PROVIDED RECORDS —
··········
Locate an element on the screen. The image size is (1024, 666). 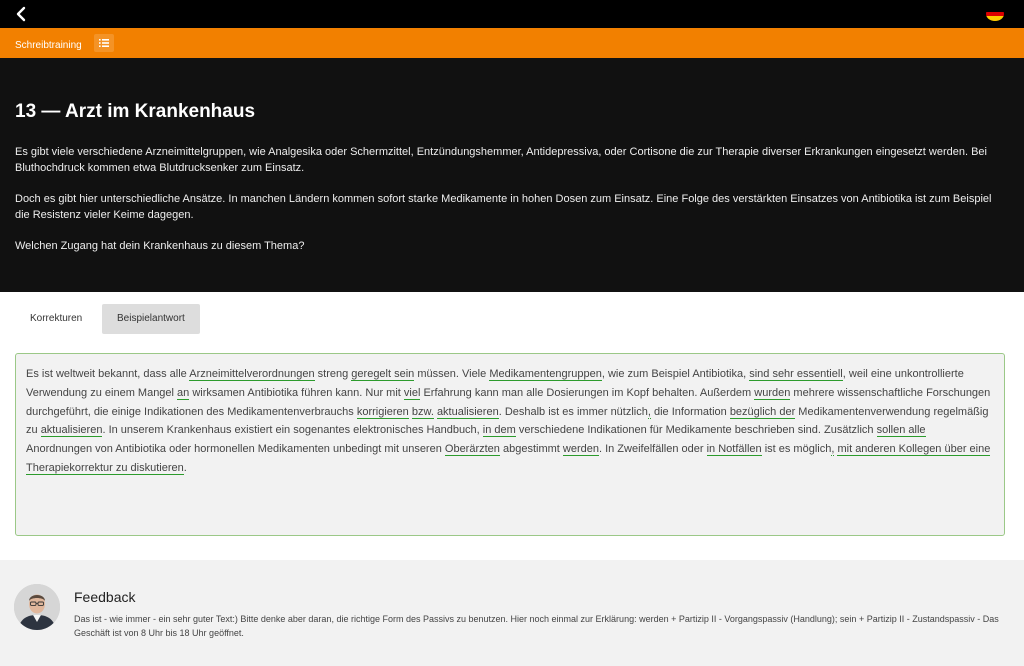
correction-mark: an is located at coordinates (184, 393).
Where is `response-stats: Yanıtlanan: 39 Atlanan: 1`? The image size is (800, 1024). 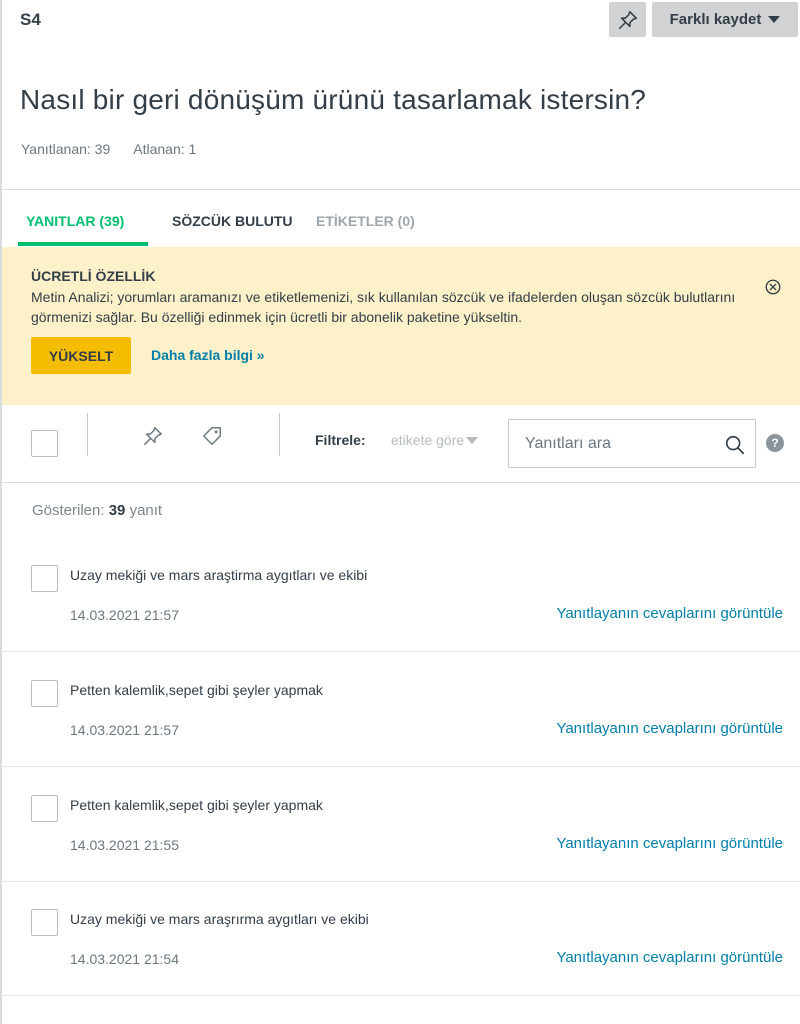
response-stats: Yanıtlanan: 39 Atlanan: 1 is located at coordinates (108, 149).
··········
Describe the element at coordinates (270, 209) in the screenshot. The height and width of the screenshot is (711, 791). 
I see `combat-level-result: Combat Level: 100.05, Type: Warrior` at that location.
··········
TASK BRIEF — Starting at the line with "Locate an element" and ending after the line with "response-stats: Yanıtlanan: 39 Atlanan: 1 is", write those lines out again with "image size" replaced by "screenshot size" and nothing else changed. Leave the pictures out of your answer.

OUTPUT OF THE TASK —
Locate an element on the screen. The screenshot size is (1024, 666). 
correction-mark: an is located at coordinates (184, 393).
Where is `response-stats: Yanıtlanan: 39 Atlanan: 1`? The screenshot size is (800, 1024). 
response-stats: Yanıtlanan: 39 Atlanan: 1 is located at coordinates (108, 149).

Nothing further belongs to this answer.